[Item coordinate data]
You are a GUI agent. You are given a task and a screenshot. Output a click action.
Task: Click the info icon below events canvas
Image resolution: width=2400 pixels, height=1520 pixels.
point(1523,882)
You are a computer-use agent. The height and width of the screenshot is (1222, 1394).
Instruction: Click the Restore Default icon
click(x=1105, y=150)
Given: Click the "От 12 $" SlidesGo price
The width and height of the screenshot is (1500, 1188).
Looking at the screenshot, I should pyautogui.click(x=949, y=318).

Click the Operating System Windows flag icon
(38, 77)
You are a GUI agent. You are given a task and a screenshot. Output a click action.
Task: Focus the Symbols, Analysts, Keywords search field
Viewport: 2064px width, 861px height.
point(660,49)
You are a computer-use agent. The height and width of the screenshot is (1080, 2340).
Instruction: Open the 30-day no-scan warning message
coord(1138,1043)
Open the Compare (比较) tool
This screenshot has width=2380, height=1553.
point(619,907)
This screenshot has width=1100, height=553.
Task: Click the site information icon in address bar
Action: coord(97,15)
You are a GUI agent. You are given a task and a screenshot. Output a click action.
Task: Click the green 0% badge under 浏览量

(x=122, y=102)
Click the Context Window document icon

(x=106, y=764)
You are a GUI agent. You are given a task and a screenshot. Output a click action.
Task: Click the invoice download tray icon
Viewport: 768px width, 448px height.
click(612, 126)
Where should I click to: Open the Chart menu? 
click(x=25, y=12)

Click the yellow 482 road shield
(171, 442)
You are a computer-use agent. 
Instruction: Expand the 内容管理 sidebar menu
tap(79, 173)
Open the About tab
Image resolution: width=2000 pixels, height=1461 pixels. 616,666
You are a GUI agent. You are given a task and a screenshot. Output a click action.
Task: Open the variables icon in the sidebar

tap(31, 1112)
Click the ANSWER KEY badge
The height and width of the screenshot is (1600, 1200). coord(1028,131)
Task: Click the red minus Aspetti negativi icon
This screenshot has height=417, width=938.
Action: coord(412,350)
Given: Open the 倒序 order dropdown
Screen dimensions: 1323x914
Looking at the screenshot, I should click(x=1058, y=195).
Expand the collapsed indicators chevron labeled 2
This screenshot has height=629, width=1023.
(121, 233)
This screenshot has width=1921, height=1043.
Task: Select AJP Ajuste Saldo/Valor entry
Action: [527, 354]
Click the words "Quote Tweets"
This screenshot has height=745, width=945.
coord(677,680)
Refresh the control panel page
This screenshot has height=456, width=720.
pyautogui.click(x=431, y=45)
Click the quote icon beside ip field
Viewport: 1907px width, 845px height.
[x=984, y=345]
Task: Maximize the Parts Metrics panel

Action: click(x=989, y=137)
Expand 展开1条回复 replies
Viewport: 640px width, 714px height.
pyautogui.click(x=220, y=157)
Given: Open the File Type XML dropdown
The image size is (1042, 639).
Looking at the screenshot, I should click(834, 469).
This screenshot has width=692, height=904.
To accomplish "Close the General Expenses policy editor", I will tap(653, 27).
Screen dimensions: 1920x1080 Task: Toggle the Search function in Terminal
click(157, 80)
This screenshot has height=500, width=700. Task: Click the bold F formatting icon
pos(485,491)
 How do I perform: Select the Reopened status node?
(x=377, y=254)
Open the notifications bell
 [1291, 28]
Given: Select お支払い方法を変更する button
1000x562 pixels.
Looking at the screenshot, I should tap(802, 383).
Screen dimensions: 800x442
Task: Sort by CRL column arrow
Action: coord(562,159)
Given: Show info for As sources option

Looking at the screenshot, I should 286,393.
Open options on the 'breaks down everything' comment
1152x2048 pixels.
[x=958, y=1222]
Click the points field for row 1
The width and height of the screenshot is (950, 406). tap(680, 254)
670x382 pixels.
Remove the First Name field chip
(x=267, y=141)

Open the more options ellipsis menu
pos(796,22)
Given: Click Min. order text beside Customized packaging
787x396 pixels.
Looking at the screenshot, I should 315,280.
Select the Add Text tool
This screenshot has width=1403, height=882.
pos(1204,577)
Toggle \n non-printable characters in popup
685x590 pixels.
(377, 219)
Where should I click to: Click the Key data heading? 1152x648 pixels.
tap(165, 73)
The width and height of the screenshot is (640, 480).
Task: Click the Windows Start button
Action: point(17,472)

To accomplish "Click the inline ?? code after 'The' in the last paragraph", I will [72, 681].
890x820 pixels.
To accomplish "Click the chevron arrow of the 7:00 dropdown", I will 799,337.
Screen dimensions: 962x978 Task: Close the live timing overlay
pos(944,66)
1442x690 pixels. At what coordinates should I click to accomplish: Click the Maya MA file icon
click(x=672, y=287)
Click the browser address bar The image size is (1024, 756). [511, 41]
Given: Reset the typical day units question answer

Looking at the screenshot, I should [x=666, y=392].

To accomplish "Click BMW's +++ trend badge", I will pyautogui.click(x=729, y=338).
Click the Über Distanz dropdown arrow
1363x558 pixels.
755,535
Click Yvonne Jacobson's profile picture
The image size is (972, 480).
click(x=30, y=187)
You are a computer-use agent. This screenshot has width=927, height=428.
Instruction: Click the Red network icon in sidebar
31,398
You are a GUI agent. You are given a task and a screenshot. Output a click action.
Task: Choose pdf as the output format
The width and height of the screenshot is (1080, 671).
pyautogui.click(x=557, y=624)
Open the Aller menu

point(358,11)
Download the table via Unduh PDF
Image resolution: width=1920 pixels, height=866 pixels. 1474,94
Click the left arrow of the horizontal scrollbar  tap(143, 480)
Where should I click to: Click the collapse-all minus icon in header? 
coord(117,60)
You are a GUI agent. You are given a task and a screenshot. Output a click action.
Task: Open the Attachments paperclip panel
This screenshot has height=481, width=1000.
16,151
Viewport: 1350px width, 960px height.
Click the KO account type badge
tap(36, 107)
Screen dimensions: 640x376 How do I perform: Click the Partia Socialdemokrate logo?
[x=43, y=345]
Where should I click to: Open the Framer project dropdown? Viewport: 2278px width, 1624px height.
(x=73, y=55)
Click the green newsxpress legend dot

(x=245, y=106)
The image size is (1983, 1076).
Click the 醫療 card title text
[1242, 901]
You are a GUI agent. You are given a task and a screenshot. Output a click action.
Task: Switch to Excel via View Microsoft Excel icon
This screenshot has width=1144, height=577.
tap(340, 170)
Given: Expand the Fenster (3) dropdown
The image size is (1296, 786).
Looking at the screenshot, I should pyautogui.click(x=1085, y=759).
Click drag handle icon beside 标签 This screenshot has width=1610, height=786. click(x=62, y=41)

The exercise: Copy the entire listing above, reproducing every line without any change.

Result of this exercise:
You are a GUI agent. You are given a task and a screenshot. Output a click action.
Task: Click the info icon below events canvas
Image resolution: width=2400 pixels, height=1520 pixels.
point(1523,882)
You are a computer-use agent. The height and width of the screenshot is (1222, 1394).
Instruction: Click the Restore Default icon
click(x=1105, y=150)
Given: Click the "От 12 $" SlidesGo price
The width and height of the screenshot is (1500, 1188).
Looking at the screenshot, I should pyautogui.click(x=949, y=318).

Click the Operating System Windows flag icon
(38, 77)
You are a GUI agent. You are given a task and a screenshot. Output a click action.
Task: Focus the Symbols, Analysts, Keywords search field
Viewport: 2064px width, 861px height.
point(660,49)
You are a computer-use agent. The height and width of the screenshot is (1080, 2340).
Instruction: Open the 30-day no-scan warning message
coord(1138,1043)
Open the Compare (比较) tool
This screenshot has width=2380, height=1553.
point(619,907)
This screenshot has width=1100, height=553.
Task: Click the site information icon in address bar
Action: coord(97,15)
You are a GUI agent. You are given a task and a screenshot. Output a click action.
Task: Click the green 0% badge under 浏览量

(x=122, y=102)
Click the Context Window document icon

(x=106, y=764)
You are a GUI agent. You are given a task and a screenshot. Output a click action.
Task: Click the invoice download tray icon
Viewport: 768px width, 448px height.
click(612, 126)
Where should I click to: Open the Chart menu? 
click(x=25, y=12)

Click the yellow 482 road shield
(171, 442)
You are a computer-use agent. 
Instruction: Expand the 内容管理 sidebar menu
tap(79, 173)
Open the About tab
Image resolution: width=2000 pixels, height=1461 pixels. 616,666
You are a GUI agent. You are given a task and a screenshot. Output a click action.
Task: Open the variables icon in the sidebar

tap(31, 1112)
Click the ANSWER KEY badge
The height and width of the screenshot is (1600, 1200). coord(1028,131)
Task: Click the red minus Aspetti negativi icon
This screenshot has height=417, width=938.
Action: coord(412,350)
Given: Open the 倒序 order dropdown
Screen dimensions: 1323x914
Looking at the screenshot, I should click(x=1058, y=195).
Expand the collapsed indicators chevron labeled 2
This screenshot has height=629, width=1023.
(121, 233)
This screenshot has width=1921, height=1043.
Task: Select AJP Ajuste Saldo/Valor entry
Action: [527, 354]
Click the words "Quote Tweets"
This screenshot has height=745, width=945.
coord(677,680)
Refresh the control panel page
This screenshot has height=456, width=720.
pyautogui.click(x=431, y=45)
Click the quote icon beside ip field
Viewport: 1907px width, 845px height.
[x=984, y=345]
Task: Maximize the Parts Metrics panel

Action: click(x=989, y=137)
Expand 展开1条回复 replies
Viewport: 640px width, 714px height.
pyautogui.click(x=220, y=157)
Given: Open the File Type XML dropdown
The image size is (1042, 639).
Looking at the screenshot, I should click(834, 469).
This screenshot has width=692, height=904.
To accomplish "Close the General Expenses policy editor", I will tap(653, 27).
Screen dimensions: 1920x1080 Task: Toggle the Search function in Terminal
click(157, 80)
This screenshot has height=500, width=700. Task: Click the bold F formatting icon
pos(485,491)
 How do I perform: Select the Reopened status node?
(x=377, y=254)
Open the notifications bell
 [1291, 28]
Given: Select お支払い方法を変更する button
1000x562 pixels.
Looking at the screenshot, I should tap(802, 383).
Screen dimensions: 800x442
Task: Sort by CRL column arrow
Action: coord(562,159)
Given: Show info for As sources option

Looking at the screenshot, I should 286,393.
Open options on the 'breaks down everything' comment
1152x2048 pixels.
[x=958, y=1222]
Click the points field for row 1
The width and height of the screenshot is (950, 406). tap(680, 254)
670x382 pixels.
Remove the First Name field chip
(x=267, y=141)

Open the more options ellipsis menu
pos(796,22)
Given: Click Min. order text beside Customized packaging
787x396 pixels.
Looking at the screenshot, I should 315,280.
Select the Add Text tool
This screenshot has width=1403, height=882.
pos(1204,577)
Toggle \n non-printable characters in popup
685x590 pixels.
(377, 219)
Where should I click to: Click the Key data heading? 1152x648 pixels.
tap(165, 73)
The width and height of the screenshot is (640, 480).
Task: Click the Windows Start button
Action: point(17,472)

To accomplish "Click the inline ?? code after 'The' in the last paragraph", I will [72, 681].
890x820 pixels.
To accomplish "Click the chevron arrow of the 7:00 dropdown", I will 799,337.
Screen dimensions: 962x978 Task: Close the live timing overlay
pos(944,66)
1442x690 pixels. At what coordinates should I click to accomplish: Click the Maya MA file icon
click(x=672, y=287)
Click the browser address bar The image size is (1024, 756). [511, 41]
Given: Reset the typical day units question answer

Looking at the screenshot, I should [x=666, y=392].

To accomplish "Click BMW's +++ trend badge", I will pyautogui.click(x=729, y=338).
Click the Über Distanz dropdown arrow
1363x558 pixels.
755,535
Click Yvonne Jacobson's profile picture
The image size is (972, 480).
click(x=30, y=187)
You are a computer-use agent. This screenshot has width=927, height=428.
Instruction: Click the Red network icon in sidebar
31,398
You are a GUI agent. You are given a task and a screenshot. Output a click action.
Task: Choose pdf as the output format
The width and height of the screenshot is (1080, 671).
pyautogui.click(x=557, y=624)
Open the Aller menu

point(358,11)
Download the table via Unduh PDF
Image resolution: width=1920 pixels, height=866 pixels. 1474,94
Click the left arrow of the horizontal scrollbar  tap(143, 480)
Where should I click to: Click the collapse-all minus icon in header? 
coord(117,60)
You are a GUI agent. You are given a task and a screenshot. Output a click action.
Task: Open the Attachments paperclip panel
This screenshot has height=481, width=1000.
16,151
Viewport: 1350px width, 960px height.
Click the KO account type badge
tap(36, 107)
Screen dimensions: 640x376 How do I perform: Click the Partia Socialdemokrate logo?
[x=43, y=345]
Where should I click to: Open the Framer project dropdown? Viewport: 2278px width, 1624px height.
(x=73, y=55)
Click the green newsxpress legend dot

(x=245, y=106)
The image size is (1983, 1076).
Click the 醫療 card title text
[1242, 901]
You are a GUI agent. You are given a task and a screenshot. Output a click action.
Task: Switch to Excel via View Microsoft Excel icon
This screenshot has width=1144, height=577.
tap(340, 170)
Given: Expand the Fenster (3) dropdown
The image size is (1296, 786).
Looking at the screenshot, I should pyautogui.click(x=1085, y=759).
Click drag handle icon beside 标签 This screenshot has width=1610, height=786. click(x=62, y=41)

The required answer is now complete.